Then we get out some maps and plan the next two nights' stopovers. We abandon the Bugatti museum in Mulhouse as our saviours last night brought us nearly 20 miles in the opposite direction. We say 'au revoir' to them, then park by reception on the way out to use the wifi to post blog and check e-mail then leave just after midday. We pass through a few small villages and feel really at home to be back in France; we've visited beautiful places on this trip and loved nearly every minute, but there is something restful and peaceful in rural France that's hard to beat.
Our route takes us along some lovely country roads, but there is a deviation around the picturesque Alsace Ballon route which looked interesting but is closed. From Lure we have long stretches of dual carriageway through beautiful countryside with huge expanses of autumnal woodland.

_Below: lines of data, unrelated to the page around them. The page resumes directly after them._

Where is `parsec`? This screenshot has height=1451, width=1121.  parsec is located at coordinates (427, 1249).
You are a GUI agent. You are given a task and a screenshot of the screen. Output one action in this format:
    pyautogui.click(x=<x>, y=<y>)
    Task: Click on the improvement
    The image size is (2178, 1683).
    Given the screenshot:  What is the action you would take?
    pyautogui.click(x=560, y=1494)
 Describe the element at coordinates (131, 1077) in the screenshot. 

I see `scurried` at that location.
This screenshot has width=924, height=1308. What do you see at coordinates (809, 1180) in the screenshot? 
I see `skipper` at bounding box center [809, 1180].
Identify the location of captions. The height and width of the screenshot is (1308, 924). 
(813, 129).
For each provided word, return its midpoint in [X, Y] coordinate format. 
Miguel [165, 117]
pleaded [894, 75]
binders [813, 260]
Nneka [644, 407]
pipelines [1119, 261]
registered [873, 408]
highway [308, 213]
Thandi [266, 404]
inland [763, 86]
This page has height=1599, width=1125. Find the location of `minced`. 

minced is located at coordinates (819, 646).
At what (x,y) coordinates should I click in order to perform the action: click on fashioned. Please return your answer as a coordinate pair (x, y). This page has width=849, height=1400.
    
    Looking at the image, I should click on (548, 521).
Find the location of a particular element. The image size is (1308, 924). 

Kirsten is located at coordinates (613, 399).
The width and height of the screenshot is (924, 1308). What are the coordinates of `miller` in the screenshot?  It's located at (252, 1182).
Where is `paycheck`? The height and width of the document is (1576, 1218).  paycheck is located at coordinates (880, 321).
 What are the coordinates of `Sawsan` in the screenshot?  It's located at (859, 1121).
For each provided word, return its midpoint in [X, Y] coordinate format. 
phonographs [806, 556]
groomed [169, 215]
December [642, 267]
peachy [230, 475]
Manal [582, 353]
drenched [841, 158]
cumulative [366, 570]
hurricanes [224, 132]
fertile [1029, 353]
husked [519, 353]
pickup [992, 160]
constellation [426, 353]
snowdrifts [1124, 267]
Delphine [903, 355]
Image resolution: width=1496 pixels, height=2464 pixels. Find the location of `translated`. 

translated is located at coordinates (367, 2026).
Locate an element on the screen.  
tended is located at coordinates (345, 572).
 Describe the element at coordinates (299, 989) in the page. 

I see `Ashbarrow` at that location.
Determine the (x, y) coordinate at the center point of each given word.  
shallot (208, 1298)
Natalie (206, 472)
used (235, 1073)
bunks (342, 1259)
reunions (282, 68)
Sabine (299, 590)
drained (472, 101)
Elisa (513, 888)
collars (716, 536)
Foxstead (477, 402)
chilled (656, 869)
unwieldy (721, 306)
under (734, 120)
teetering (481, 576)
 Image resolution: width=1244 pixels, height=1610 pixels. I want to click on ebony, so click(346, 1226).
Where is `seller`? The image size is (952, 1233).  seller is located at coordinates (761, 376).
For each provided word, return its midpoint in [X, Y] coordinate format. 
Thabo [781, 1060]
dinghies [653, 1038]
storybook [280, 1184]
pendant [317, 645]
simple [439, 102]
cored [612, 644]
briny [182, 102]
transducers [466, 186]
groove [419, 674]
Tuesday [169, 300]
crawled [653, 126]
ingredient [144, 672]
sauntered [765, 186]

The last ten miles are through lovely farming scenery on narrow roads with no hedges so we can see for miles. We pass little small-holdings with carefully tended vegetable patches and free range chickens scratching in orchards. At 16:00 we reach our stop at Courcelles, south of Nancy, and it's a passion; hooray. We can't immediately see the passion symbol so Ali gets out to wander about and is asked by a local if we're lost. She shows him the book and he points to a lane 50 yards down the road. We drive up the farm track, switch off the engine and are surrounded by the sounds [and smells] of cattle and chickens. Moments later Madame arrives having climbed off her dung cart. She speaks simple slow French to us which Ali understands easily, and Nick even manages to join in with a few sentences. Hard to believe on a warm day like today, but in winter she tells us they have half a metre of snow and moins-vingt [-20C] which stops the cows giving milk.
After a cup of coffee the buggy is unloaded and we set off through the village to see the countryside. The road rolls and meanders through pastureland with a backdrop of green and gold trees lit up by the low sun. Cattle, sheep and horses graze in their own fields, stopping to look up curiously as we pause to take their pictures. Back in the village all the houses have large piles of logs stored in sheds or under corrugated iron sheets. Neat little gardens are planted with flowers and vegetables and in a few the owners are out watering.
We return to the van as the sun is setting and the air starting to cool.
Ali starts cooking some steak for dinner. Behind us the cattle in the shed start kicking up a din. Now our French isn't brilliant but we're fairly sure they were saying something like 'Oh no! They're cooking Stefan!'
We've just finished Stefan the steak and a nice bottle of Italian vino rosso when there is a knock on the door. Madame with 1.5 litres of warm milk straight from the cow; €1.00.